TASK DESCRIPTION
Pictures excluded, return every entry exactly, please.

DATA PROVIDED
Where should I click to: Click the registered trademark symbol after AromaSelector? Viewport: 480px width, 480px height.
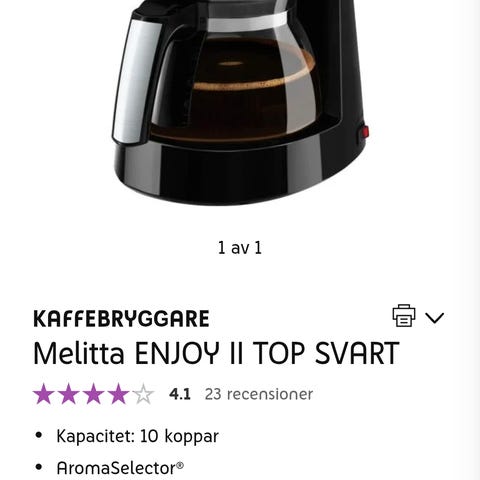pyautogui.click(x=180, y=465)
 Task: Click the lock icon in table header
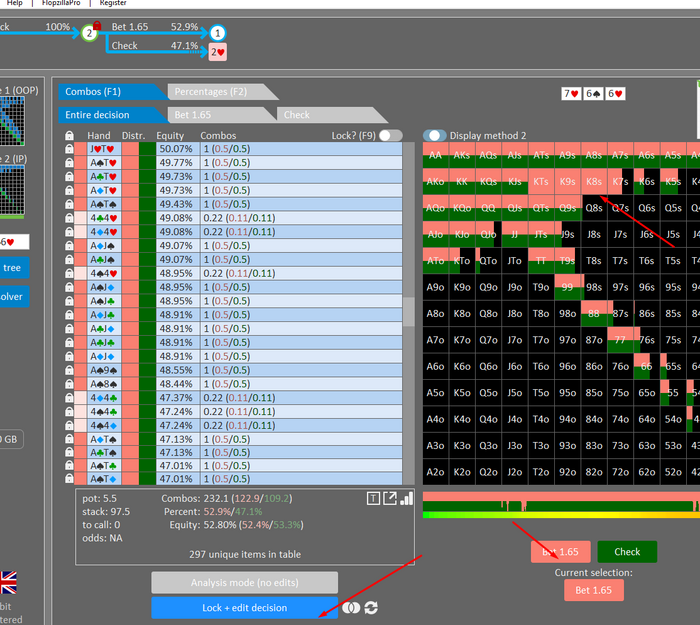69,136
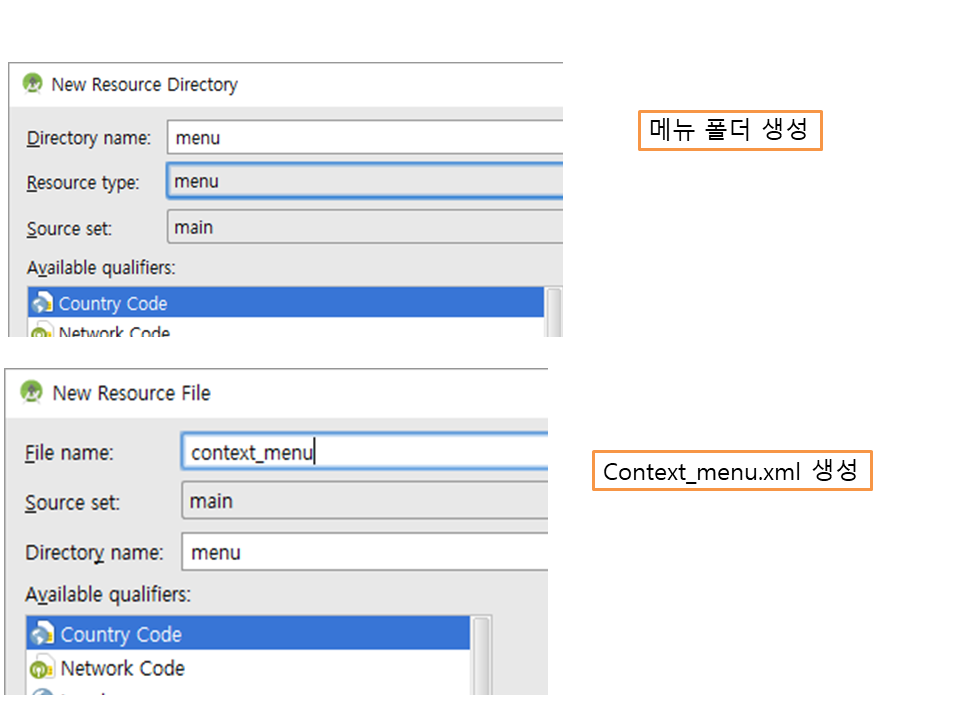Viewport: 960px width, 720px height.
Task: Click the 'File name:' label
Action: (69, 453)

ANSWER SECTION
Where should I click to: Click the registered trademark symbol after AromaSelector? Viewport: 480px width, 480px height.
pyautogui.click(x=180, y=465)
 Task: Click the lock icon in table header
69,136
Viewport: 960px width, 720px height.
Task: Click the 'File name:' label
Action: (69, 453)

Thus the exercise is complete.